That had the unpleasant ring of truth. “Do we need a Constitutional crisis straight off the bat, though?” Charlie asked.

“Need one? Shit, no, sonny. It’s the last goddamn thing we need. But we’ve sure got one.” Garner stood up, leaned across the desk, and retrieved the whiskey bottle. He took another stiff knock. “This here, this is what I need.”

Drunk and sober, he politicked as long and as hard as he could against the impeachment charges. Charlie wrote speech after speech, trying to sway public opinion against the proceedings in the House. None of that did any good. Charlie hadn’t really expected it would.

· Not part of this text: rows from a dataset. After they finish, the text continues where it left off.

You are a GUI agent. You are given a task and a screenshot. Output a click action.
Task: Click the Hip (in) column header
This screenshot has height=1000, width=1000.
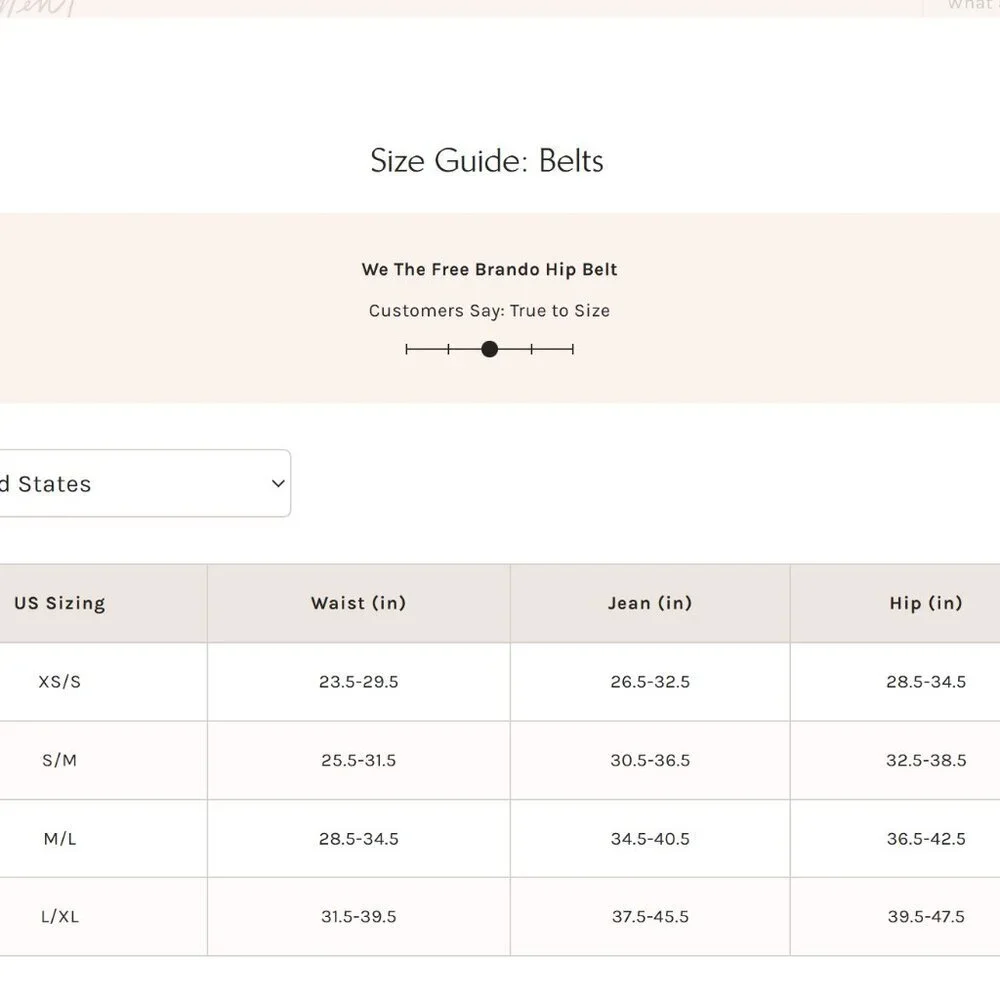[926, 603]
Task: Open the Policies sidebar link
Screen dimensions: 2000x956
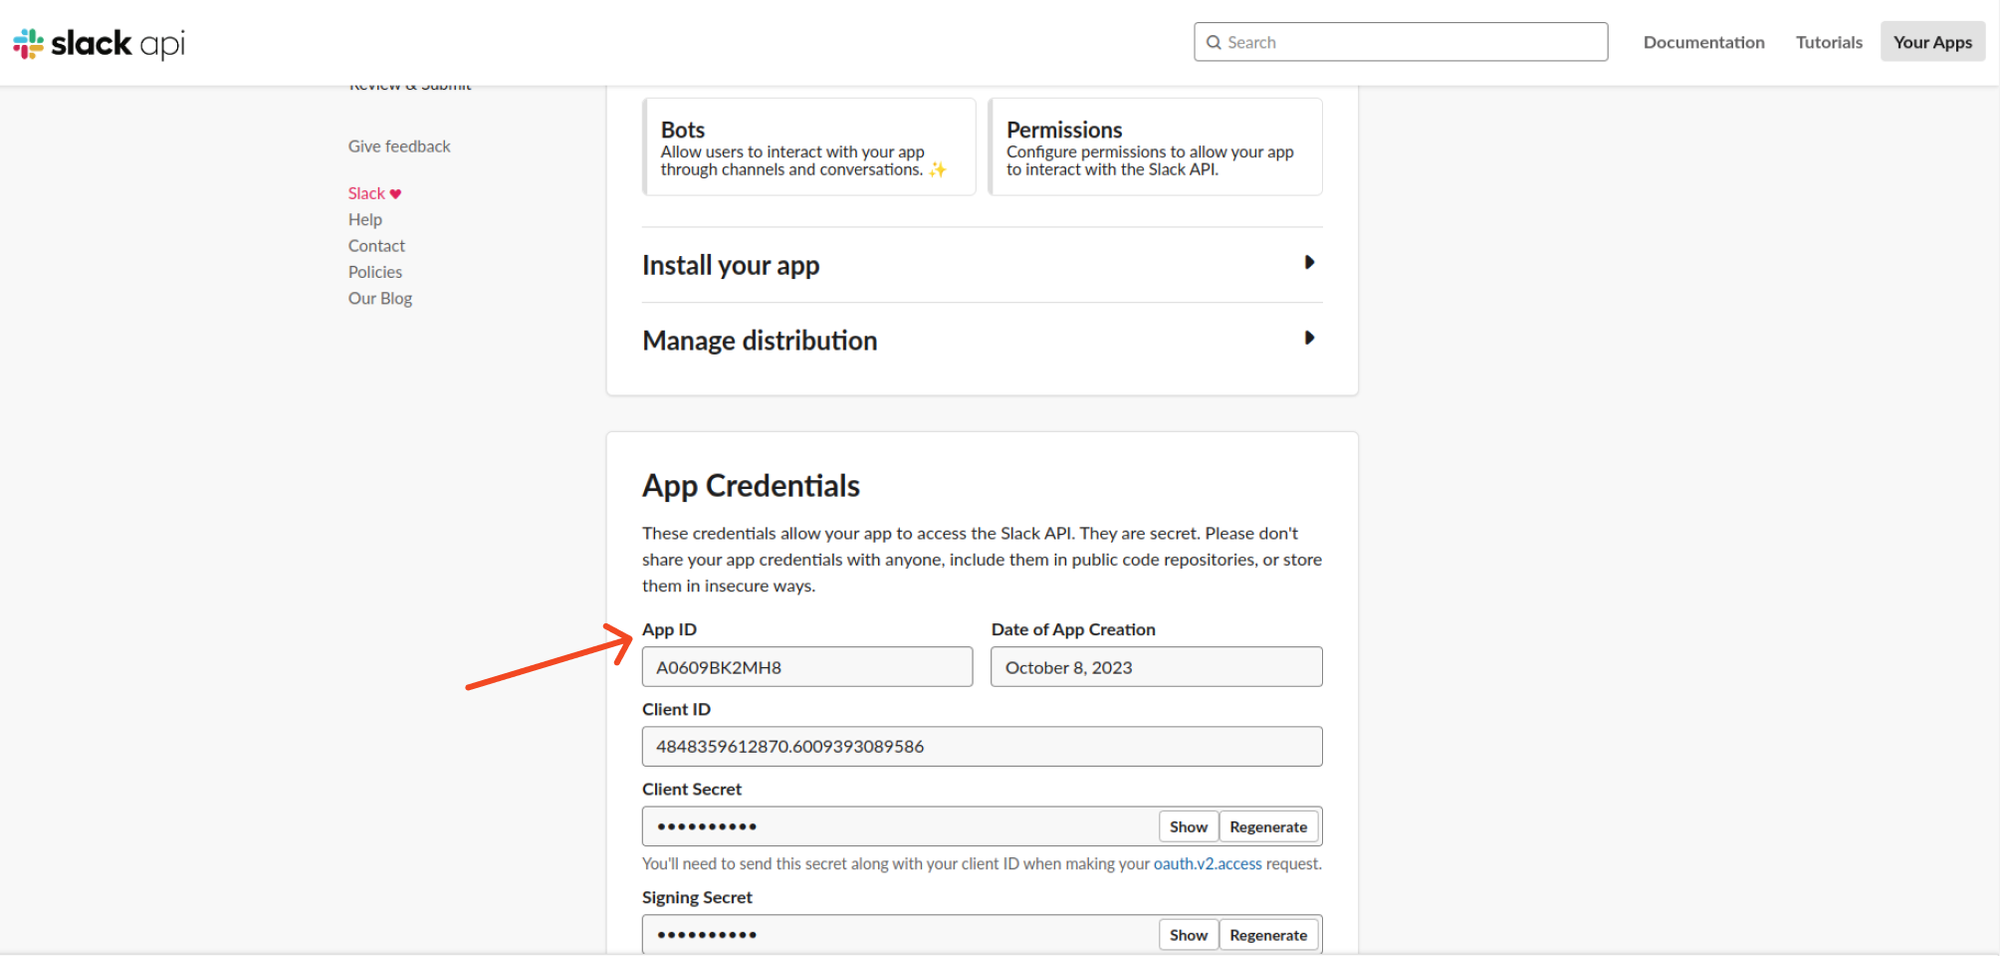Action: click(375, 272)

The House Interior Committee reported out three articles of impeachment, passing them by votes of 37-1, 33-5, and 31-7. The whole House passed them by almost equally lopsided margins. For the first time in eighty-five years, a President was impeached. The case went to the Senate for trial.

Chief Justice Prescott Bush presided with the look of a man who acutely wanted to be somewhere, anywhere, else. An Associate Justice who was a real lawyer sat at Bush’s elbow to guide him through whatever legal thickets might crop up. The President’s attorneys tried to make the thickets as impenetrable as they could. The Chief Justice ruled in their favor whenever he could without making himself look completely ridiculous.

It didn’t matter. The three Congressmen who managed the push for conviction dealt with legal thickets by driving over them with a Pershing tank and crushing them flat. Joe Steele had committed all kinds of impeachable offenses. Everybody knew it. Nobody’d done, nobody’d been able to do, a thing about it while he was alive to commit them. Now that he was dead, John Nance Garner made a handy scapegoat.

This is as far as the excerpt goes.